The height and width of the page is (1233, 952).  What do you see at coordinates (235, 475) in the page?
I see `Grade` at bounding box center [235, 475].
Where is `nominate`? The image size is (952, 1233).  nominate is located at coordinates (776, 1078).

= = =

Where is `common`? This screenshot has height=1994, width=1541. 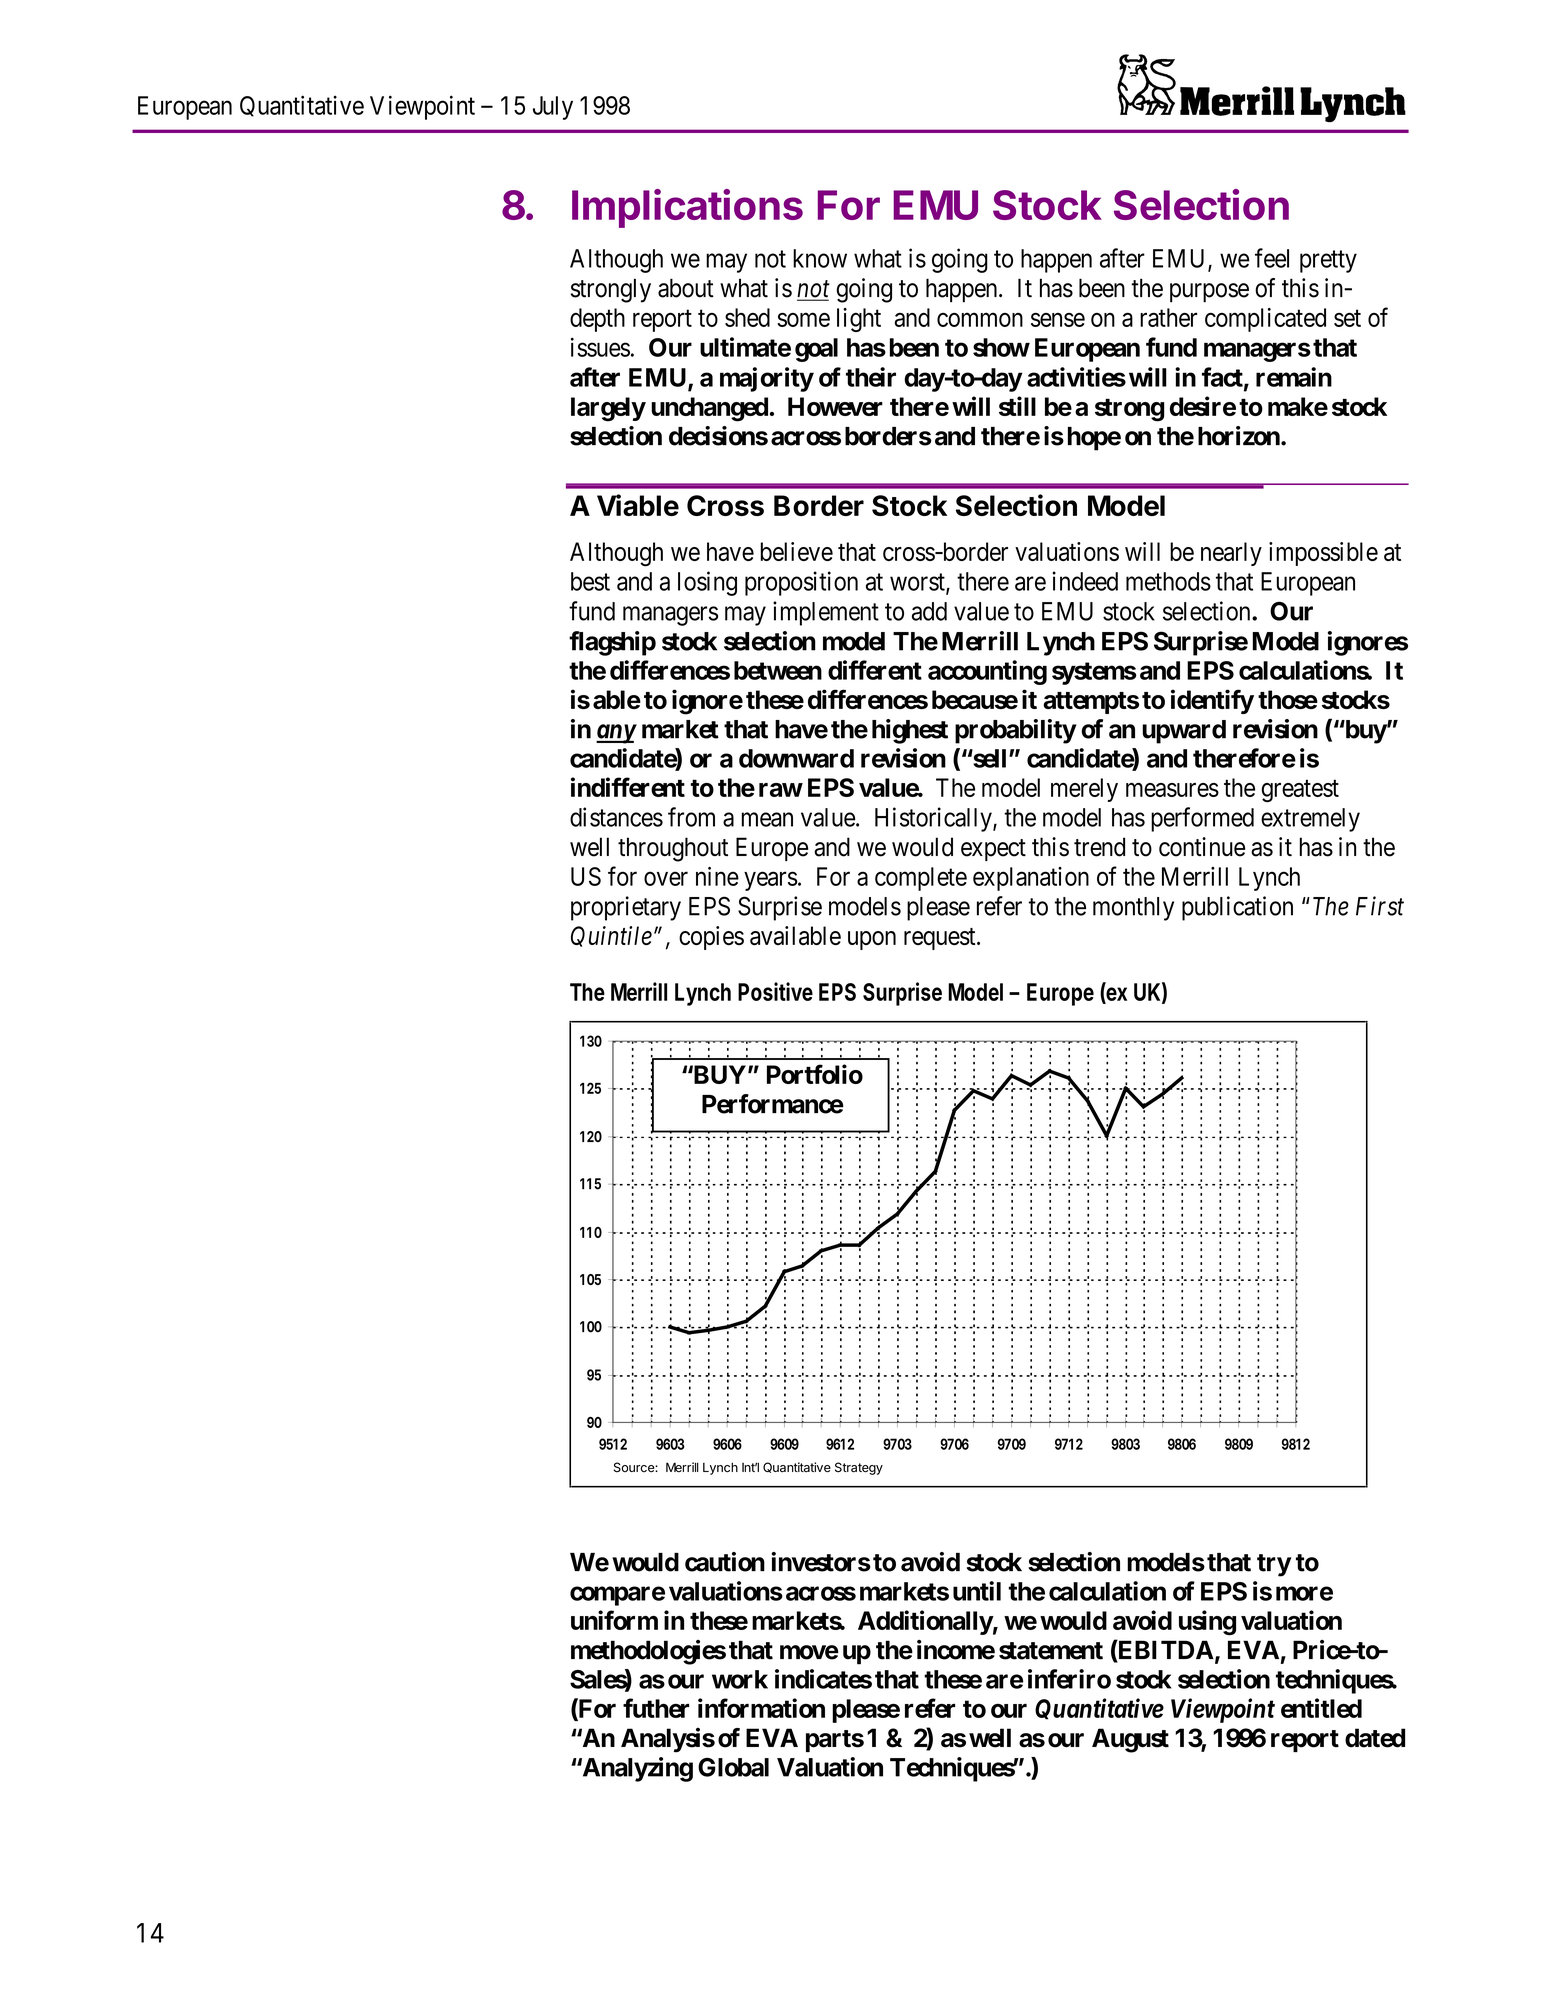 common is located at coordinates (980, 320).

= = =

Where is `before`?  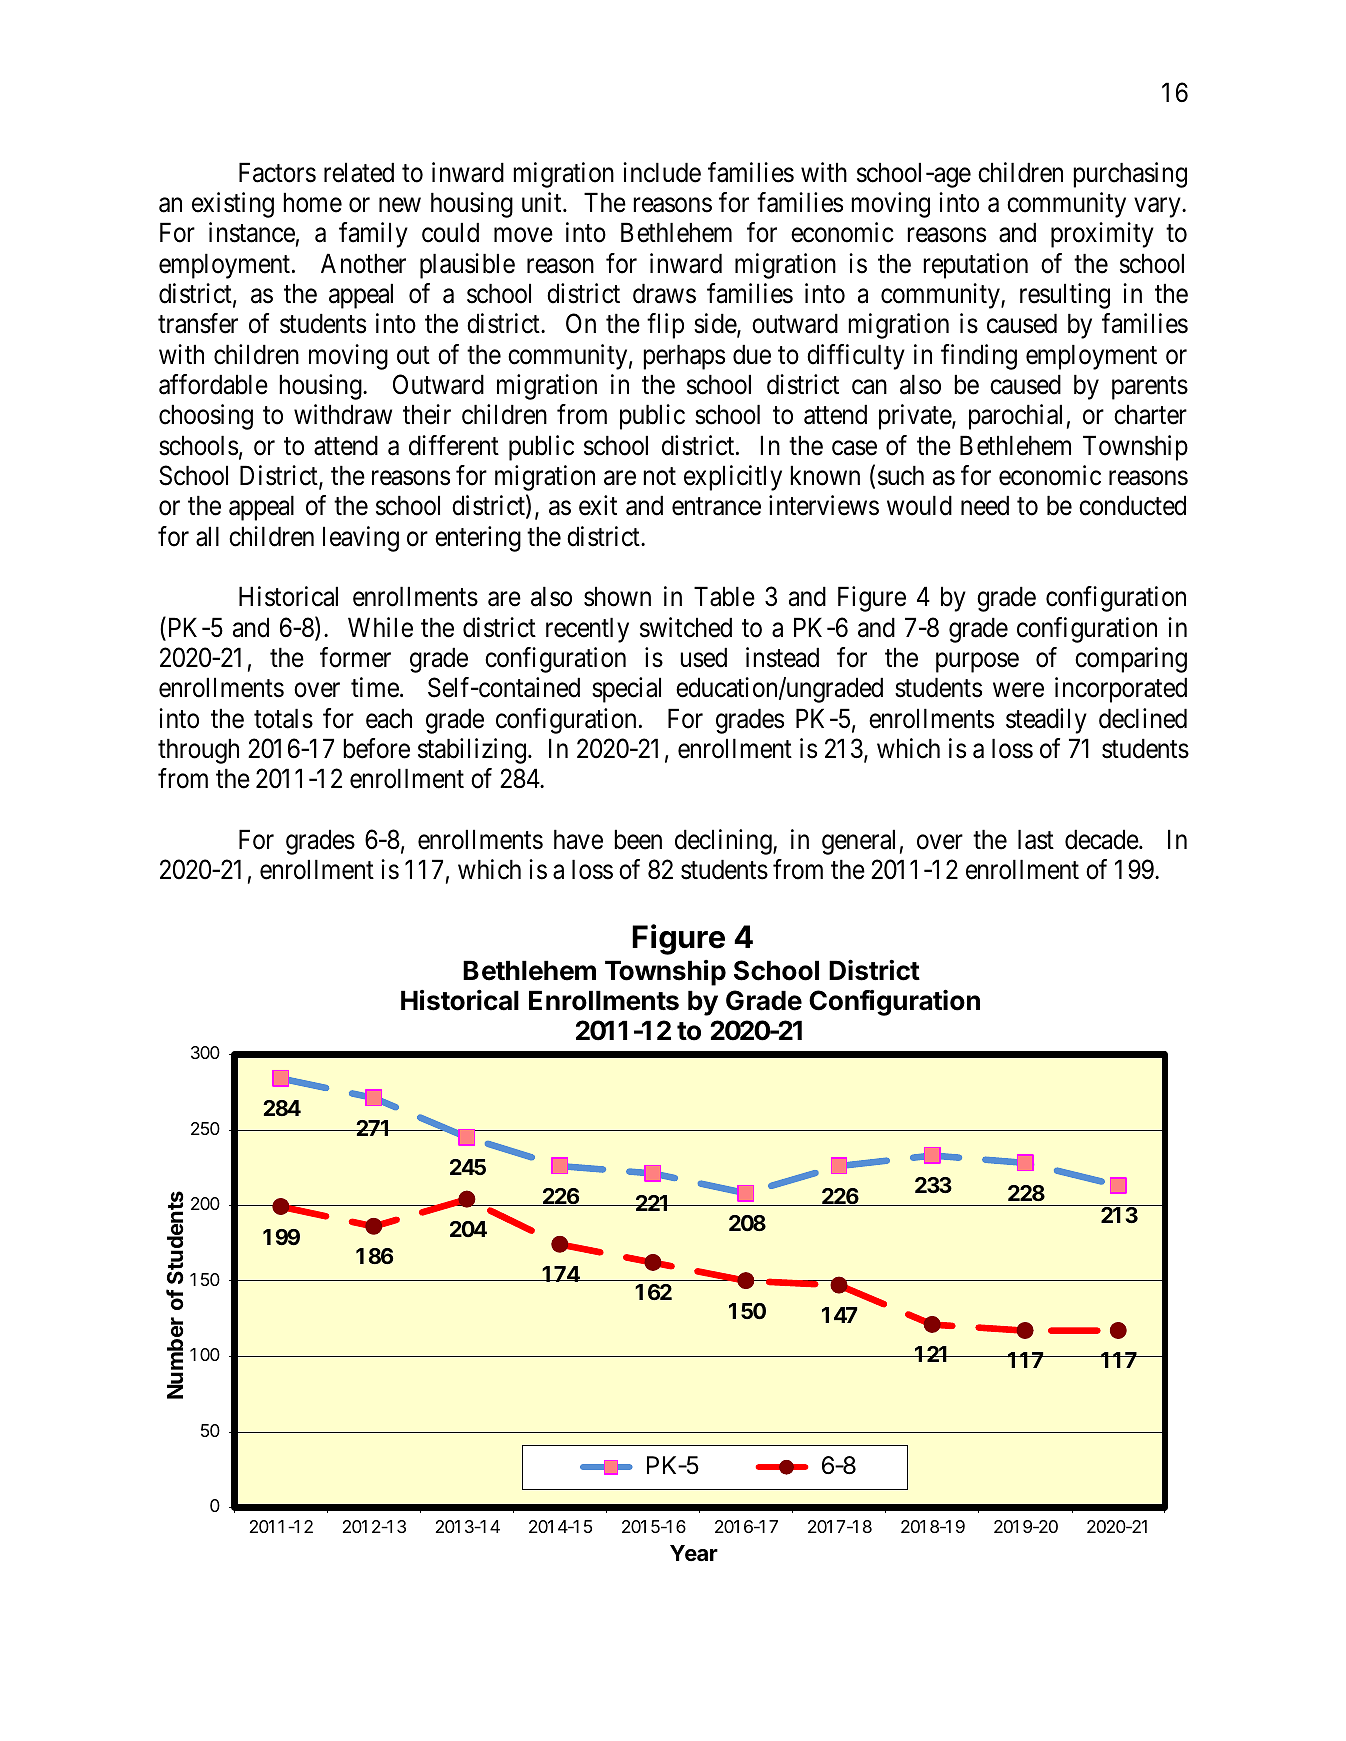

= = =

AIM OF THE EXERCISE: Repeat everything from the line containing "The height and" down to the line containing "coordinates (776, 1078).", both lines included.

TASK ANSWER:
The height and width of the page is (1233, 952).  What do you see at coordinates (235, 475) in the page?
I see `Grade` at bounding box center [235, 475].
Where is `nominate`? The image size is (952, 1233).  nominate is located at coordinates (776, 1078).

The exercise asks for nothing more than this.